Meteorite hunter finds pieces of a mini-bus sized meteor that lit up in the skies above California and Nevada this week. More pieces of the meteor are expected to be found as hunters scour the area.
Robert Ward has been hunting and collecting meteorites for more than 20 years, so he knew he'd found something special in the Sierra foothills along the path of a flaming fireball that shook parts of Northern California and Nevada with a sonic boom over the weekend.
And scientists have confirmed his suspicions: it's one of the more primitive types of space rocks out there, dating to the early formation of the solar system 4 to 5 billion years ago.

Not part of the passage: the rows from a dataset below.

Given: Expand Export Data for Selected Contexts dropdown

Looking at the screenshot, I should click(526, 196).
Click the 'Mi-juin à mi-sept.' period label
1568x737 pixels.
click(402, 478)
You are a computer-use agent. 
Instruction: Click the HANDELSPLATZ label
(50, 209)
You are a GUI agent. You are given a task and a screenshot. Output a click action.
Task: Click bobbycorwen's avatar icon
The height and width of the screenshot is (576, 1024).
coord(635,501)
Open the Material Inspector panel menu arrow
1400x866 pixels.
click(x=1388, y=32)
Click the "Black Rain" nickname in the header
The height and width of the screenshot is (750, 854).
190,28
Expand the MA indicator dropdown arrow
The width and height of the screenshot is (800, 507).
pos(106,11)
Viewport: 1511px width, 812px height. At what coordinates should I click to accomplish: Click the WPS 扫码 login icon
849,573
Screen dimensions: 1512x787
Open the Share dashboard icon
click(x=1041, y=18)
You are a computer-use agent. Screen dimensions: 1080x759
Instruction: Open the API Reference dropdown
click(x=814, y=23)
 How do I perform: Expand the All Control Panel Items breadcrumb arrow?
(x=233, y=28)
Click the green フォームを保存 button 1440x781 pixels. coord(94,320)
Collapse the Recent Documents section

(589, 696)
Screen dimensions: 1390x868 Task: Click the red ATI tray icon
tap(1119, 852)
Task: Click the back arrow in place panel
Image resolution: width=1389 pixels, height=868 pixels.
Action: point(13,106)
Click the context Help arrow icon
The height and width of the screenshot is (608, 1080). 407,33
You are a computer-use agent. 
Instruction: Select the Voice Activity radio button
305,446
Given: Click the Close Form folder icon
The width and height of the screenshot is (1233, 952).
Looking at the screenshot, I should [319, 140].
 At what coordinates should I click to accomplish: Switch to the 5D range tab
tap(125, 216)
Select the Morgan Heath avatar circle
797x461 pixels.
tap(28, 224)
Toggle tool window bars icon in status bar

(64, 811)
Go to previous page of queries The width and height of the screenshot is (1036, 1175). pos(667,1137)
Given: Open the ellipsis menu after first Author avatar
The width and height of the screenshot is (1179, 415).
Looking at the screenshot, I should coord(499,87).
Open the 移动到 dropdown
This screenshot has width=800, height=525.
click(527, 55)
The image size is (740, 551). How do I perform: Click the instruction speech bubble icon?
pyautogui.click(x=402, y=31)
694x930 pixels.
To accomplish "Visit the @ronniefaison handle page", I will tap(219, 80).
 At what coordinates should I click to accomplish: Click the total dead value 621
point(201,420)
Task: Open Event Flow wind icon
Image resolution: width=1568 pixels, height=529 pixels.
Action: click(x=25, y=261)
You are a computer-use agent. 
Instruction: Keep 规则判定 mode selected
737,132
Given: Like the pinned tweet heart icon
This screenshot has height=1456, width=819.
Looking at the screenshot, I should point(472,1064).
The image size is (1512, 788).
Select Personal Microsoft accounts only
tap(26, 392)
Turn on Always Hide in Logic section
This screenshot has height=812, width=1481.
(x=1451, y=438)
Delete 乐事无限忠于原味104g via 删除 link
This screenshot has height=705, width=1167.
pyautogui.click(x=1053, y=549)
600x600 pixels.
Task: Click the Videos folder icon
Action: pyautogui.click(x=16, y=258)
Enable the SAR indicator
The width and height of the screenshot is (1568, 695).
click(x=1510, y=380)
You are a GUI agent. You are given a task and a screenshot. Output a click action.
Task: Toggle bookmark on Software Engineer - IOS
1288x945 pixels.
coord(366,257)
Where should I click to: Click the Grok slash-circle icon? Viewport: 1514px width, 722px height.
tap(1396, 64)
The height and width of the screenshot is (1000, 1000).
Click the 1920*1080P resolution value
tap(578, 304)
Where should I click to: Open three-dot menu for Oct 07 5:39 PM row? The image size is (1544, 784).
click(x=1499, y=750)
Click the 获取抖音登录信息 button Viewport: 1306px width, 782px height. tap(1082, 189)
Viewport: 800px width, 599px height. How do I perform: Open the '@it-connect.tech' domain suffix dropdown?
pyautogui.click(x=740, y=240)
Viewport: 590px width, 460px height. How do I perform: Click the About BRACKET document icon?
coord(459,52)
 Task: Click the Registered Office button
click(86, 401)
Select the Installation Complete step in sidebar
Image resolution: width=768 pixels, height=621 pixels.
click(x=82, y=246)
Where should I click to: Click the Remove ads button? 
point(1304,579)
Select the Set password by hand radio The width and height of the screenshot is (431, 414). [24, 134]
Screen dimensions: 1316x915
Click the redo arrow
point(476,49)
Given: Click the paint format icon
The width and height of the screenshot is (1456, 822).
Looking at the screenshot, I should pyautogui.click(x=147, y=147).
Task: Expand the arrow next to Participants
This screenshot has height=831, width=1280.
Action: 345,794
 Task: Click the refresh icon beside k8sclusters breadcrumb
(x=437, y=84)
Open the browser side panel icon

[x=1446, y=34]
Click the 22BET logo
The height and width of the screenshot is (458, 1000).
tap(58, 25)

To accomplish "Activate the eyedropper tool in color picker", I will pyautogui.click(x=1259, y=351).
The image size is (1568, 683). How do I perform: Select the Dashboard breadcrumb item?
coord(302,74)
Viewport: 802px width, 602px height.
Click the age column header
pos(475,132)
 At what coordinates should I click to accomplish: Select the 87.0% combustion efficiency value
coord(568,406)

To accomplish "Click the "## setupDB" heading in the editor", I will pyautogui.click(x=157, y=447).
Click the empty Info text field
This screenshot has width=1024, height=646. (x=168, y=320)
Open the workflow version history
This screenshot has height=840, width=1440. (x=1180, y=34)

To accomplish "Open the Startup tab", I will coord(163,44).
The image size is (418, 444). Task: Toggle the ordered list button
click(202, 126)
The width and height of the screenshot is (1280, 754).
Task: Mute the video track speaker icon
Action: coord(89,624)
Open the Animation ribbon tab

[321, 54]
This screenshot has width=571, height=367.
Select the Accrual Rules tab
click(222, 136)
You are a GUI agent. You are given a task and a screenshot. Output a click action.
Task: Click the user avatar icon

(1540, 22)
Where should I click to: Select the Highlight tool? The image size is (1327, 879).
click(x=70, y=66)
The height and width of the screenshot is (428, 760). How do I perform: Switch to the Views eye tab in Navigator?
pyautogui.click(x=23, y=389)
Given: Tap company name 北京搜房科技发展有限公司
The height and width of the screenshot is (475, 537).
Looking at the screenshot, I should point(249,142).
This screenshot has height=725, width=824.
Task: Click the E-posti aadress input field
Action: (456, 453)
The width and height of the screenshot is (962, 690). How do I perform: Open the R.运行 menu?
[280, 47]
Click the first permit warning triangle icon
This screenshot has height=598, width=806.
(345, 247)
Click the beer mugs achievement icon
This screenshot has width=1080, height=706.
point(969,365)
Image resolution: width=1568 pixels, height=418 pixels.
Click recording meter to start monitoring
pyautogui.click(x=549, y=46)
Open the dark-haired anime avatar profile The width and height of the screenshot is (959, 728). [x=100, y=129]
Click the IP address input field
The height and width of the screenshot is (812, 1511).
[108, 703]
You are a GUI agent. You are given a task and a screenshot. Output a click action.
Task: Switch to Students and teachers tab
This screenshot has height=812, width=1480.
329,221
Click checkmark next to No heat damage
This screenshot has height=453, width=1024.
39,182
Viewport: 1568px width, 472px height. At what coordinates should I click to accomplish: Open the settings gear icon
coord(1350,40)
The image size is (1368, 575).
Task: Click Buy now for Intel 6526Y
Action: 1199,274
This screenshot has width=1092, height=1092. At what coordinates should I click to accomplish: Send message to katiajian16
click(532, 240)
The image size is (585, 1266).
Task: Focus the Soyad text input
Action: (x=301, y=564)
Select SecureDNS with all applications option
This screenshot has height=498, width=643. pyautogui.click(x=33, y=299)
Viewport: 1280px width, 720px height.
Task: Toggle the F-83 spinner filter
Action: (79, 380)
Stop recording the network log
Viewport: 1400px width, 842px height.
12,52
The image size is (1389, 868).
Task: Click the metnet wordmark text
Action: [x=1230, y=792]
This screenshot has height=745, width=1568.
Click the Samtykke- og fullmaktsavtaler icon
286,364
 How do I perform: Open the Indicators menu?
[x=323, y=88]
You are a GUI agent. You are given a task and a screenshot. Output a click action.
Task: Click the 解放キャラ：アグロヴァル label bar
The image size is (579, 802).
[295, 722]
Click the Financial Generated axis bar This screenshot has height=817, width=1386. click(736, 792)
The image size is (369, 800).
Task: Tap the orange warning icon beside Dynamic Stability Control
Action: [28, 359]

"It was just, needless to say, a thrilling moment," Ward of Prescott, Ariz., told The Associated Press in a telephone interview Wednesday as he walked through an old cemetery in search of more meteorites about 35 miles northeast of Sacramento.
He found the first piece on Tuesday along a road between a baseball field and park on the edge of Lotus near Coloma, where James W. Marshall first discovered gold in California, at Sutter's Mill in 1848.
Ward, who has found meteorites in every continent but Antarctica and goes by "AstroBob" on his website, said he "instantly knew" it was a rare meteorite known as "CM" — carbonaceous chondrite — based in part on the "fusion crusts from atmospheric entry" on one side of the rock.